**Required work**
Return every line of the items below that contains the string "profile", treating uppercase and lowercase as different.

# Start of Provided entries

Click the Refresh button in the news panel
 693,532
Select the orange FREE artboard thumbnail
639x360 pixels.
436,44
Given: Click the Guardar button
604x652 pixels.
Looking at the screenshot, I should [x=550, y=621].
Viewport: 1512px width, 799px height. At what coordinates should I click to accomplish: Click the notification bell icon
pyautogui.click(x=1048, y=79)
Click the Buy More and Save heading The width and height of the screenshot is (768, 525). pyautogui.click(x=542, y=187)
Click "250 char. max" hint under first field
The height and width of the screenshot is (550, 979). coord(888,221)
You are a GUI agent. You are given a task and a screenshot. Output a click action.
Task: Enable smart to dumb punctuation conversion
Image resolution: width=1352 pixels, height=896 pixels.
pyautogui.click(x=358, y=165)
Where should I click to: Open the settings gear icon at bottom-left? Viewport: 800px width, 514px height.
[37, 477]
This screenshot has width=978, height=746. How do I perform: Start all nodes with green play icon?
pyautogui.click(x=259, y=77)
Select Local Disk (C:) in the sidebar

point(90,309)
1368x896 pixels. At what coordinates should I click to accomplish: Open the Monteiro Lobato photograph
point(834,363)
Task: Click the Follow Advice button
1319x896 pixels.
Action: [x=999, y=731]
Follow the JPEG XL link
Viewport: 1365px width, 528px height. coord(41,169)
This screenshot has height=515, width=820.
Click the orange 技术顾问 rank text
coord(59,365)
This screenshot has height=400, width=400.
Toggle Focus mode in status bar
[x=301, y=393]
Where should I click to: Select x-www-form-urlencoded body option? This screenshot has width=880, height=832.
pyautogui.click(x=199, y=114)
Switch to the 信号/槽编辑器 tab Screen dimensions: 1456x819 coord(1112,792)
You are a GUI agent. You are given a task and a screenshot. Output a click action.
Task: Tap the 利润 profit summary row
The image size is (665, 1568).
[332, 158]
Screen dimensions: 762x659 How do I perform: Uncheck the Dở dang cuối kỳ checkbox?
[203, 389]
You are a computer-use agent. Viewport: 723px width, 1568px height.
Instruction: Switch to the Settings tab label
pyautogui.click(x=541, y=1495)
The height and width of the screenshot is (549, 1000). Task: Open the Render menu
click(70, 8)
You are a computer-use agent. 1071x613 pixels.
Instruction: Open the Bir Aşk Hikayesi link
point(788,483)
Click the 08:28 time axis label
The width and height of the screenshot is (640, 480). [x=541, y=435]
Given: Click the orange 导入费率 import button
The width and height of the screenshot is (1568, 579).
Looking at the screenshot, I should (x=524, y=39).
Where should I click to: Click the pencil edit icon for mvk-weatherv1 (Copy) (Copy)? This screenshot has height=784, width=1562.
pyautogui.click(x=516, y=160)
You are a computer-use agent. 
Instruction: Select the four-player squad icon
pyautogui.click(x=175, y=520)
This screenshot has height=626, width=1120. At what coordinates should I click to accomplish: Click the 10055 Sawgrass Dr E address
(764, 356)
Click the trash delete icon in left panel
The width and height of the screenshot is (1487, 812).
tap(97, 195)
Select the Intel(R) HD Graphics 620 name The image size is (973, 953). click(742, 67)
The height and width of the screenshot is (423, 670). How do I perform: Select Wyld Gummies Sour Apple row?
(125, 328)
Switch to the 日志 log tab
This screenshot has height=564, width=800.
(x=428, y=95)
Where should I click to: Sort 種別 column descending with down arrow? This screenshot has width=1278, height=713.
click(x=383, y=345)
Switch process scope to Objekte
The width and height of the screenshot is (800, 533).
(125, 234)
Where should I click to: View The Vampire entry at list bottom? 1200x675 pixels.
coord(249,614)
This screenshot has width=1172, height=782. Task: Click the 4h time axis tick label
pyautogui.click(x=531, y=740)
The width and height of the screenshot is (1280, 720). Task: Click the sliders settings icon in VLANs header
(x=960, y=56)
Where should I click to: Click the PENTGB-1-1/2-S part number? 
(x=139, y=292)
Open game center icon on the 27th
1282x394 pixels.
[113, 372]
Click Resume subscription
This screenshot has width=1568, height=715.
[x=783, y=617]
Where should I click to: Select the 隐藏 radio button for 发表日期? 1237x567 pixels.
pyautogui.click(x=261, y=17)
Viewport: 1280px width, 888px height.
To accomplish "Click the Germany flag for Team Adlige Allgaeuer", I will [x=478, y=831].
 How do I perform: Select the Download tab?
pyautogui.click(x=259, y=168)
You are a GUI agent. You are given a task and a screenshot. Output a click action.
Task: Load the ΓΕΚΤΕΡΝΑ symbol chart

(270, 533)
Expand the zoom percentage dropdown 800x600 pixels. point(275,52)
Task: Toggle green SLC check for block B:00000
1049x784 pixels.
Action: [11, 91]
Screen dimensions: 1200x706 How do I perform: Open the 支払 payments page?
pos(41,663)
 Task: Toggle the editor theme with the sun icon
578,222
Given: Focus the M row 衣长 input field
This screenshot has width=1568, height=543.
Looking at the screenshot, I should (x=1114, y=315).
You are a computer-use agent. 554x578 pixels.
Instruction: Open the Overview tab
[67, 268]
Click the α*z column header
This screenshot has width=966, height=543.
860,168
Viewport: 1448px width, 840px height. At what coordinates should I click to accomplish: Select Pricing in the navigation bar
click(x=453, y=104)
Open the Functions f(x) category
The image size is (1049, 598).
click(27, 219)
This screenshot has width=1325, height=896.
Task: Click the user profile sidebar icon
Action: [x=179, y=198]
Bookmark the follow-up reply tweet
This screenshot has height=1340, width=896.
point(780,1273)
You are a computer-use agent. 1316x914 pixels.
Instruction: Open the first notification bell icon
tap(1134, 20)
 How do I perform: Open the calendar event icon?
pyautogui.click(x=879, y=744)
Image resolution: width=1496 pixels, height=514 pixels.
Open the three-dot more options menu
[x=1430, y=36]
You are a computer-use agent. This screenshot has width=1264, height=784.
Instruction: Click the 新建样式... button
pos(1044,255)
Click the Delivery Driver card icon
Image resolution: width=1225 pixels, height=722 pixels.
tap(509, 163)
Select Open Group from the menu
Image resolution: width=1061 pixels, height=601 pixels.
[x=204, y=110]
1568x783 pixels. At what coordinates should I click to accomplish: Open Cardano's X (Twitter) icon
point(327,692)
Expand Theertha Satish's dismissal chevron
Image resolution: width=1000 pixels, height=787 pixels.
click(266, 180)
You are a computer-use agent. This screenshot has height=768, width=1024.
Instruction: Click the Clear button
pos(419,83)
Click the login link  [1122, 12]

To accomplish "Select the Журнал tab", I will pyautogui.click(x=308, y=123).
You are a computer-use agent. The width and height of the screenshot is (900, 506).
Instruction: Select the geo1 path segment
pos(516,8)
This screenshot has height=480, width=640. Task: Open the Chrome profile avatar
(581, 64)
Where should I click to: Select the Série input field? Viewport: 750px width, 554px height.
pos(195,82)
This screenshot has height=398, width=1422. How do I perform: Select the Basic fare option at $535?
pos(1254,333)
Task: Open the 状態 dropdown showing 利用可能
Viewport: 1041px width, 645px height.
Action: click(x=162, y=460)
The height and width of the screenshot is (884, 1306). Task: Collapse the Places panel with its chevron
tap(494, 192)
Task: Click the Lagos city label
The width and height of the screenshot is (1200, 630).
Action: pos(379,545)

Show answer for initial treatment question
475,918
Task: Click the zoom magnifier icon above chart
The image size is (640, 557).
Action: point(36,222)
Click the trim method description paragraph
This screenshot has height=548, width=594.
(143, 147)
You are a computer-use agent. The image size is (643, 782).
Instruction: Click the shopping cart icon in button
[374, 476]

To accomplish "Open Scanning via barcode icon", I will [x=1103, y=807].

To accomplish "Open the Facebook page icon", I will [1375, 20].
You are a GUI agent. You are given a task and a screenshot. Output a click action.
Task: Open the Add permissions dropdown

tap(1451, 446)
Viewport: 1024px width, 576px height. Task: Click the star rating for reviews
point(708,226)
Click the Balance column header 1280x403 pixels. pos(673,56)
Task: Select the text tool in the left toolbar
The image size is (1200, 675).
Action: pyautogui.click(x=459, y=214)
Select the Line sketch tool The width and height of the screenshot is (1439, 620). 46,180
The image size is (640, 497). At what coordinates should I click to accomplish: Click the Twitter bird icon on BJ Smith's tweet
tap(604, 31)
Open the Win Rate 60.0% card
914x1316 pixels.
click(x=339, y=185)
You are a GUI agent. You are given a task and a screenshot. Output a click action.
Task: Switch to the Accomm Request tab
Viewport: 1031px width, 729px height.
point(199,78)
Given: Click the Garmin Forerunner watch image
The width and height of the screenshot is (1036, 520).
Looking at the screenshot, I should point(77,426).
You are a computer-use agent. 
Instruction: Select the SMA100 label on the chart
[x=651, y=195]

# End of Provided entries

**Answer**
Task: Click the user profile sidebar icon
This screenshot has height=480, width=640. Task: Open the Chrome profile avatar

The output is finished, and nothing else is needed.